Reaching the 10 Gb/s experience will however not come easy. Yang Chaobin highlighted the need to ensure better collaboration between new frequency bands, such as 6GHz and mmWave and make them work effectively with Sub-6GHz that operators currently use.

“This is a key element for achieving 10 Gb/s experience. Based on Huawei’s technical verification, if we use the 400 M band with 6GHz, we can reach 10 Gb/s. The same is true for mmWave. It is technically feasible to use the large bandwidth of mmWave to provide a downlink rate of 10 Gb/s,” he said.

Solving the uplink rate issue will also mean operators are able to apply 5.5G on a large scale in enterprise and industry scenarios, with Supplementary Uplink (SUL) touted as the best technical solution.

Network experience aside, GSMA Intelligence’s Pau Castells believes 5G-Advanced will also trigger uptake of low latency and high reliability applications such as connected robots, and drones in manufacturing that have use cases across vital economic areas including logistics, health and transport.

Satisfy demands with 5.5G
Recent research conducted between GSMA Intelligence, Huawei and The Economist Group explored the impact of ICT investments on the global economy and showed the sheer scale of the impact of digital transformation.
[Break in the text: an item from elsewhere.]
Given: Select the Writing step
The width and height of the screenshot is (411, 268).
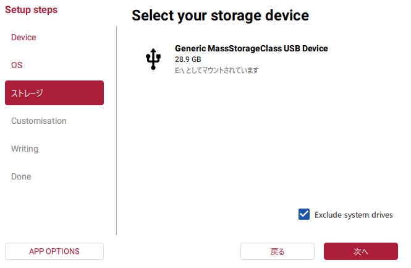Looking at the screenshot, I should (x=25, y=149).

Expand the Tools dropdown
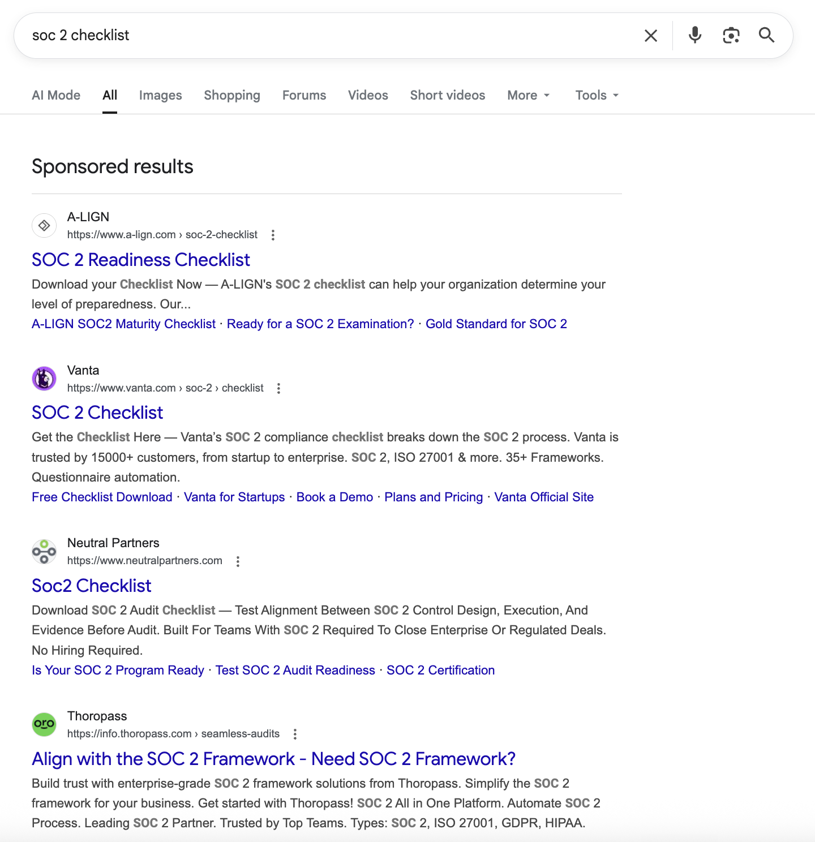point(597,95)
Pau Castells said a large body of econometric evidence showed a strong link between ICT investments and economic, employment and productivity growth.
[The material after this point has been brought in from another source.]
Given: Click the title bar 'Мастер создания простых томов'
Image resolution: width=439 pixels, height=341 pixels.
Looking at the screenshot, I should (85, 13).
For example, over a 20 year period, on average, a 10 per cent increase in mobile adoption increased GDP by 1 per cent. This however increased 15 per cent when connections upgrade from one mobile generation to the other, from 2G to 3G, from 3G to 4G and 4G to 5G.

As a result, research showed that a total 7 per cent of all GDP growth of the last 20 years can actually be “attributed to the role and eruption of mobile and mobile broadband”.

Pau Castells noted that the overall benefits of 5G therefore did not only lie in the ICT sector, as it served as a key input to services across pretty much all sectors, including manufacturing, services and retail.

“They will all take advantage of Internet technology and be able to develop new services and products using new use cases such as enhanced mobile broadband, fixed wireless access, low latency communications, and massive IoT. All these benefits will increase if 5G connectivity is accelerated in the medium to long term, especially in emerging markets,” Pau Castells explained.

To that end, Yang Chaobin argued requirements from many customers across industries are becoming clearer in today’s market, such as the need for 10Gb/s speeds, improved downlink capabilities and emerging IoT.

“All of these requirements must be satisfied in the 5.5G era, rather than waiting for 6G”, concluded Yang Chaobin.